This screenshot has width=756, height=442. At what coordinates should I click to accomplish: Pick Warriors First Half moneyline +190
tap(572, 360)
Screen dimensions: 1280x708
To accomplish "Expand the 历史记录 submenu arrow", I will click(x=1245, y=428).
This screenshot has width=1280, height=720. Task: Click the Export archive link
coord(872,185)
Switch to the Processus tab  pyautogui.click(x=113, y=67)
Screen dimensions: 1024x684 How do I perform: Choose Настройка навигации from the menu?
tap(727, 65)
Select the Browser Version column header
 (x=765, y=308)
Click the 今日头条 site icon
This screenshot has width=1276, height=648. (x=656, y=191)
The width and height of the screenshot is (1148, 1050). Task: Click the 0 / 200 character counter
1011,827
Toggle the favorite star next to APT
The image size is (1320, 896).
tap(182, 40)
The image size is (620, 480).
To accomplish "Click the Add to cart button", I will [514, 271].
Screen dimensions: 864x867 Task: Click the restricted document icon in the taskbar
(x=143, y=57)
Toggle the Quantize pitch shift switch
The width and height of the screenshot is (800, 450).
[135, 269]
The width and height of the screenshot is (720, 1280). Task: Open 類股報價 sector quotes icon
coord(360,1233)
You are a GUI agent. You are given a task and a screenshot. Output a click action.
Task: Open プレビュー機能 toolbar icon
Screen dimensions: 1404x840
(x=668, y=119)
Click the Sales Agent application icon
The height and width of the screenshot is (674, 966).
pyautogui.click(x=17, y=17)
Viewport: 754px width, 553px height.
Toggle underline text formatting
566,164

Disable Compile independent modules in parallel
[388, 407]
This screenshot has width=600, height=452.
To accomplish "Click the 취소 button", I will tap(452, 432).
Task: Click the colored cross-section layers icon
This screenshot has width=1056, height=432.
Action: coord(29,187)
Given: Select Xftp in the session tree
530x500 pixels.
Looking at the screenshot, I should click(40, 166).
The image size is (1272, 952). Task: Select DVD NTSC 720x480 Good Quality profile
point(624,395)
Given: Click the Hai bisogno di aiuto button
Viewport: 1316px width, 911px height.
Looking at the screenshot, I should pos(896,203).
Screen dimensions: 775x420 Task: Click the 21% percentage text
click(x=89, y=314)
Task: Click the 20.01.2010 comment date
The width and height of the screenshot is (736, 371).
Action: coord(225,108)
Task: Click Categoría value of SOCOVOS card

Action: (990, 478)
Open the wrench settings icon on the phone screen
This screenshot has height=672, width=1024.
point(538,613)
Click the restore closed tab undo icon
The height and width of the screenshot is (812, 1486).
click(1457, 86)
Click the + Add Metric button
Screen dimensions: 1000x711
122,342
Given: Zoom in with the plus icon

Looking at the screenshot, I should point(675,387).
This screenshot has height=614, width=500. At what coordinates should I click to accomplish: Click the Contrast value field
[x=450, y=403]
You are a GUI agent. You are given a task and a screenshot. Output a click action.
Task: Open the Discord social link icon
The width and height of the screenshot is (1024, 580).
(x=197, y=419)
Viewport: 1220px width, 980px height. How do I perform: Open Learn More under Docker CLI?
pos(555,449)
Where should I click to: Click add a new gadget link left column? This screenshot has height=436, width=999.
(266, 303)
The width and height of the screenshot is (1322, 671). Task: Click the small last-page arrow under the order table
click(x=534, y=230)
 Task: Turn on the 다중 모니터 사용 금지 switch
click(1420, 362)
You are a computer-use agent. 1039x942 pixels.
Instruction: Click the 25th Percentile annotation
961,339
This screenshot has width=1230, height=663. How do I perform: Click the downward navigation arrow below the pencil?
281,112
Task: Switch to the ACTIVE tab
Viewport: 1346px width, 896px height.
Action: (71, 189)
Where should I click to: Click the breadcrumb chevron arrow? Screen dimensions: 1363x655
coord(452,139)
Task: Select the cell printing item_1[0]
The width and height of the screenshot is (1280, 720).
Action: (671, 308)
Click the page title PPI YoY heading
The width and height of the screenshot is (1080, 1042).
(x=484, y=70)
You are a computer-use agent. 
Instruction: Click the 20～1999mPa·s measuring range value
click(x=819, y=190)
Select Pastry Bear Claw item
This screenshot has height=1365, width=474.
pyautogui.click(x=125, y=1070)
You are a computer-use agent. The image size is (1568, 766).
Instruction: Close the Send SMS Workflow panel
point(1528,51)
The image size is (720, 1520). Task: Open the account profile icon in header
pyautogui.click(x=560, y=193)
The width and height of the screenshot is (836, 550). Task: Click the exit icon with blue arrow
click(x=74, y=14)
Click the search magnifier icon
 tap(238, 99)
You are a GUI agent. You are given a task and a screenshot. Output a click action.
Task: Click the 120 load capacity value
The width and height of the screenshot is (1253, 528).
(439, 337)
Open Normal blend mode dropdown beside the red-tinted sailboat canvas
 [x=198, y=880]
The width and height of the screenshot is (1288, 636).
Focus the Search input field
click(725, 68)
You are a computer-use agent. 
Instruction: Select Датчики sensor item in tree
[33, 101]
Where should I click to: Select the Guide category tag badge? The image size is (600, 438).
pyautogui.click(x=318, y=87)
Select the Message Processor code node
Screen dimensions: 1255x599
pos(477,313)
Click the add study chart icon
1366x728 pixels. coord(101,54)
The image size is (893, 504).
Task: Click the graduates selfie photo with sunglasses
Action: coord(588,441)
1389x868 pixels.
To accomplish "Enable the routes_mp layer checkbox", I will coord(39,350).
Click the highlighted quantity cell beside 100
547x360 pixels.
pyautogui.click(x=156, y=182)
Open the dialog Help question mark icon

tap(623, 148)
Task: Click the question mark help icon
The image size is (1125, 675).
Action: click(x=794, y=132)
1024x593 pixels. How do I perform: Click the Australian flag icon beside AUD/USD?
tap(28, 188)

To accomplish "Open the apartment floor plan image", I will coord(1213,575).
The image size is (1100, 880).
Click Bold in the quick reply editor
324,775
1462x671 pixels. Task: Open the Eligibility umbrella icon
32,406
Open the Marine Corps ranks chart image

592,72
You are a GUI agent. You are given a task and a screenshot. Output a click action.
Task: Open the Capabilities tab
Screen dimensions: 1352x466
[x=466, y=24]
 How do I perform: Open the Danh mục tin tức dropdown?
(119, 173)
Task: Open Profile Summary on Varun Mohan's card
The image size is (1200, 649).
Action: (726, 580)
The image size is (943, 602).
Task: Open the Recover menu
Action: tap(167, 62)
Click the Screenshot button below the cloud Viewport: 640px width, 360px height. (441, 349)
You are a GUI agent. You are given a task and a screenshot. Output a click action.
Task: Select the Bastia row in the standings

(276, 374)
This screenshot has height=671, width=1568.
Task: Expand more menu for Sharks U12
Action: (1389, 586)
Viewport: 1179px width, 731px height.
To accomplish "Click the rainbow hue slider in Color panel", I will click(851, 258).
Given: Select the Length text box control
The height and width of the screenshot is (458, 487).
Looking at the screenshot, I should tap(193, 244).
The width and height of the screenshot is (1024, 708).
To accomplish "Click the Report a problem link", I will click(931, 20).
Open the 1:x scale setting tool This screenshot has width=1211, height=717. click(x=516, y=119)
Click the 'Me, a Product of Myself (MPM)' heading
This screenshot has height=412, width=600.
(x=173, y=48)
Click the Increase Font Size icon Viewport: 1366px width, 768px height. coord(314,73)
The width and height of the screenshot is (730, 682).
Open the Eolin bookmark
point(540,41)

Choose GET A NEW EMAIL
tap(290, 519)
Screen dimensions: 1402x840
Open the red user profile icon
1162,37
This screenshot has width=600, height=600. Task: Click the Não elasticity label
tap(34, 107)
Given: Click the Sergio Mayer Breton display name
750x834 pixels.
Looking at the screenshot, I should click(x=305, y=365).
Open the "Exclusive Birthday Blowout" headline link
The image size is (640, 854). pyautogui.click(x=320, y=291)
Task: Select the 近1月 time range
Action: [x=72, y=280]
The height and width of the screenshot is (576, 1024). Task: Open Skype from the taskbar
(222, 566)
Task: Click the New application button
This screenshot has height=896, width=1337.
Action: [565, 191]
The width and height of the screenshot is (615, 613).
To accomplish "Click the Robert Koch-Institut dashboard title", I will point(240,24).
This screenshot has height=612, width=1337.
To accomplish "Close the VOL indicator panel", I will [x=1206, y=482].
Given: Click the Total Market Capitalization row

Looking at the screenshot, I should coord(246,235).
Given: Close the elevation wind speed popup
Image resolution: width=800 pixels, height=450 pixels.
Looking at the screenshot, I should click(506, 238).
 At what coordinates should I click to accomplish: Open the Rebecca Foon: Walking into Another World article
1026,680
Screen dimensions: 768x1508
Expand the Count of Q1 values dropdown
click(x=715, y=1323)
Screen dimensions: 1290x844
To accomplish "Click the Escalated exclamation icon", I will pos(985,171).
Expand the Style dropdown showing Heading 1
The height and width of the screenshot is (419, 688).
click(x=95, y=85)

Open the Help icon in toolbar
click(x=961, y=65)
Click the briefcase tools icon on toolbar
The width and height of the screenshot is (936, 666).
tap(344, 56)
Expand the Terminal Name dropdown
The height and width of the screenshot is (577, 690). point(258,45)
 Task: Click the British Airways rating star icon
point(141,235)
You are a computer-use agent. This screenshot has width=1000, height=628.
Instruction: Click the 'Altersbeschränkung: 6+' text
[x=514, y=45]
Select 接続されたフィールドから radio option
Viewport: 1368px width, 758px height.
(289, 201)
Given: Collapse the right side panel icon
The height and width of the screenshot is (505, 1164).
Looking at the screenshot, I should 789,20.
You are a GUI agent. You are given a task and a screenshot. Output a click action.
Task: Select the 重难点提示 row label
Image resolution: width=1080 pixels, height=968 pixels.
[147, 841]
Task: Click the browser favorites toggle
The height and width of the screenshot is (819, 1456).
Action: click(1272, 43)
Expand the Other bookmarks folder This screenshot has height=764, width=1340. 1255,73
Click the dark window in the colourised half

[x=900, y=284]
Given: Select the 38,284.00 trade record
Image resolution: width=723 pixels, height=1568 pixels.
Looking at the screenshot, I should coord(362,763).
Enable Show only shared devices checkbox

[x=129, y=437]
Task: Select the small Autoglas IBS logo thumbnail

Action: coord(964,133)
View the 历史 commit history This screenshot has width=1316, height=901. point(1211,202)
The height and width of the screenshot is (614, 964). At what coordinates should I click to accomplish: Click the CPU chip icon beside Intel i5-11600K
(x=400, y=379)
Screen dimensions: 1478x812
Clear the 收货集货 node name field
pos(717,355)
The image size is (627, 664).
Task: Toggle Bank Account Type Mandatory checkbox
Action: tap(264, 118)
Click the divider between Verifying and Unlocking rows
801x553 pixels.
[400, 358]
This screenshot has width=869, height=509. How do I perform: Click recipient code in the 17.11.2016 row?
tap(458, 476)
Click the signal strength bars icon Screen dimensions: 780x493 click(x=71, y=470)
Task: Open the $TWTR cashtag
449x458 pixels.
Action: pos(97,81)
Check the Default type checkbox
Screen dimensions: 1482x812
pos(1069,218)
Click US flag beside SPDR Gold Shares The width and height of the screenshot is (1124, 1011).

***

● The problem
Return every line of the records in which the word "computer" is found.

● Written answer
You are a computer-use agent. 1039x942 pixels.
You are a computer-use agent. 
You are a computer-use agent. The image size is (1568, 766).
You are a computer-use agent. 
You are a computer-use agent. This screenshot has width=1000, height=628.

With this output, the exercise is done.